According to its website, in the 28 years since it was founded, EJAF has raised more than $125 million "to support programmes in 55 countries [providing] prevention and education, elimination of prejudice and discrimination, and services to people living with the disease".
4. Hend Sabry
In 2010, the Tunisian actress was appointed an ambassador against hunger by the UN World Food Programme. She has visited a number of WFP’s programmes in Egypt, Tunisia, Jordan, Lebanon, Palestine and Syria, and most recently visited Rohingya refugees in Bangladesh, her first mission outside the Middle East.
“I wanted to visit the Rohingya families in the camps to show that suffering has no borders and humanity has no boundaries,” said Sabry during her visit. “I met inspiring women who have become heads of their households and are doing their best for their children in one of humanity’s most difficult circumstances. They have lost so much but remain hopeful and looking forward to their future. Their stories are heartbreaking, and their resilience inspiring.”
5. Will and Jada Smith
The high-profile couple founded the Will and Jada Smith Family Foundation, a charity that works with inner-city community development, educational youth projects and under-privileged children and their families in the US. Last year, the WJSFF worked with the Make-A-Wish foundation to launch the #FriendLikeMe challenge, which raised $1m.
Notably, in 2007, Smith donated $1.3m to a number of charities, spreading the money between Christian schools, ministries and churches, Scientology organisations, a Los Angeles mosque and the Yitzhak Rabin Memorial Centre in Israel.
Lebanese-Colombian singer Shakira has worked with a number of charitable initiatives, with a special focus on children and education. In 1997, she founded the Pies Descalzos Foundation, named after her 1995 album, which funds schools for impoverished children around Colombia. The organisation currently supports five schools.
In 2005, she became a founding member of the Latin America in Solidarity Action, a coalition that champions the rights of children.
Beyonce has worked with a host of charities and foundations since 2002, when she founded the Knowles-Rowland Centre for Youth in Houston with Kelly Rowland and her mother, Tina Knowles.
With Rowland, she also launched the Survivor Foundation, an organisation that helped the victims of Hurricane Katrina in 2005. At the time, she donated an initial $250,000.
Beyonce has also donated more than $7m for maintenance and upkeep to the Knowles-Temenos Place Apartments, a housing shelter that can accommodate up to 43 displaced or homeless people.
“She’s an incredible human being,” said Reverend Rudy Rasmus, who established the shelter. “[She] has an incredible heart and has been extremely helpful in our mission and our ministry here."
She also runs the BeyGood organisation and Global Citizens, mostly from her hometown, Houston.

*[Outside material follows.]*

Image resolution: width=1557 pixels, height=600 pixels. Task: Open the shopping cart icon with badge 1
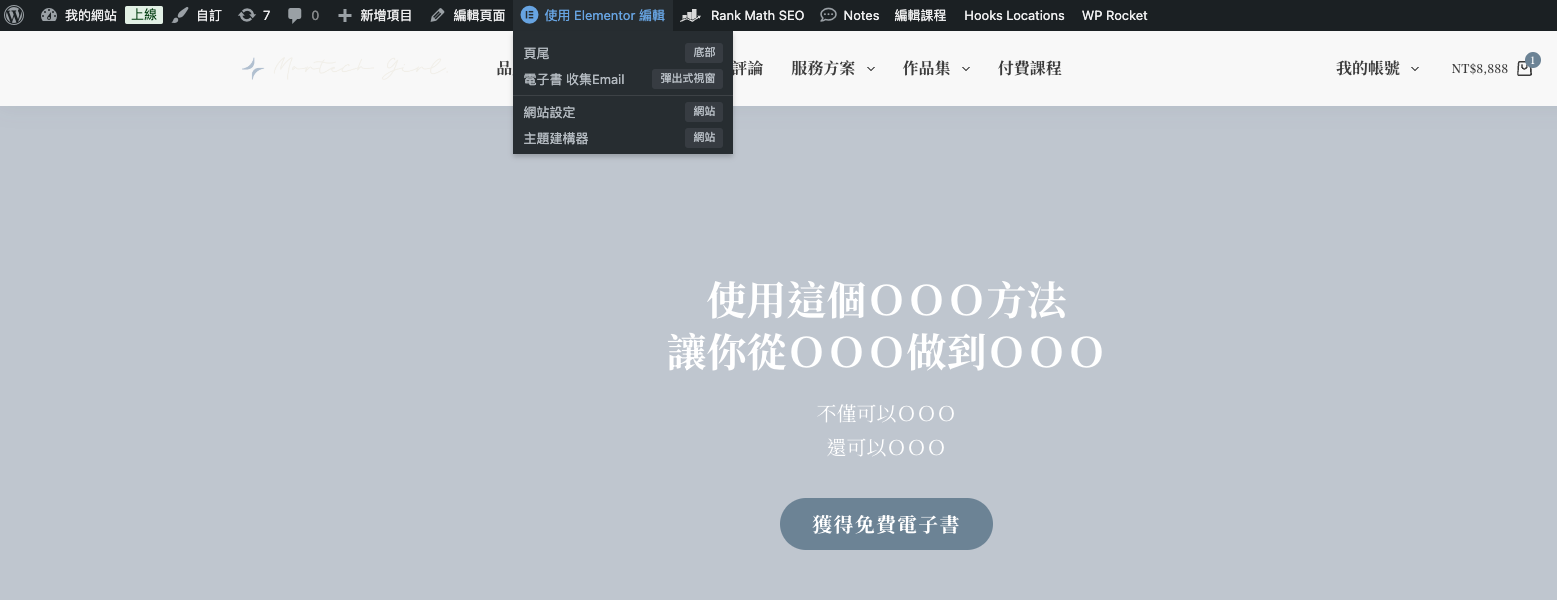pyautogui.click(x=1525, y=68)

In June 2020, the singer was honoured with the Humanitarian Award at the 2020 BET Awards, which was presented by former First Lady Michelle Obama.
In her speech, Beyonce spoke about the Black Lives Matter movement, saying: "I’m encouraging you to continue to take action ... Continue to change and dismantle a racist and unequal system. We have to vote like our life depends on it because it does. Please continue to be the change you want to see."